L’erede di Samsung graziato per il bene della Corea del Sud

Il multi miliardario Lee Jae-yong, l’erede del gruppo Samsung, condannato nel 2017 a cinque anni di carcere per corruzione e appropriazione indebita, ha ricevuto la grazia presidenziale che gli permetterà di riprendere pienamente le redini dell’azienda. Sarà “reintegrato [per] aiutare a superare la crisi economica della Corea del Sud”, ha detto il ministro di giustizia.

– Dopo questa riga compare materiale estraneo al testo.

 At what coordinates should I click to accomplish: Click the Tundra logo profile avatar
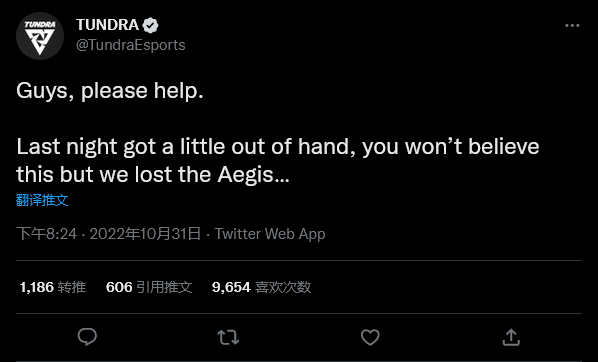click(40, 36)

In realtà Lee Jae-yong era uscito di prigione già nell’agosto 2021, dopo appena a 18 mesi dietro le sbarre.
“A causa della crisi economica globale, il dinamismo e la vitalità dell’economia nazionale si sono deteriorati e si teme che la palude economica si prolunghi”, si legge nel comunicato del Dipartimento della Giustizia sudcoreano, che spera che il nipote del fondatore di Samsung possa “guidare il motore di crescita del Paese investendo attivamente nella tecnologia e creando posti di lavoro”
Samsung è un’impresa di importanza capitale per l’economia coreana, infatti il suo fatturato del da solo equivale a un quinto del prodotto interno lordo del Paese.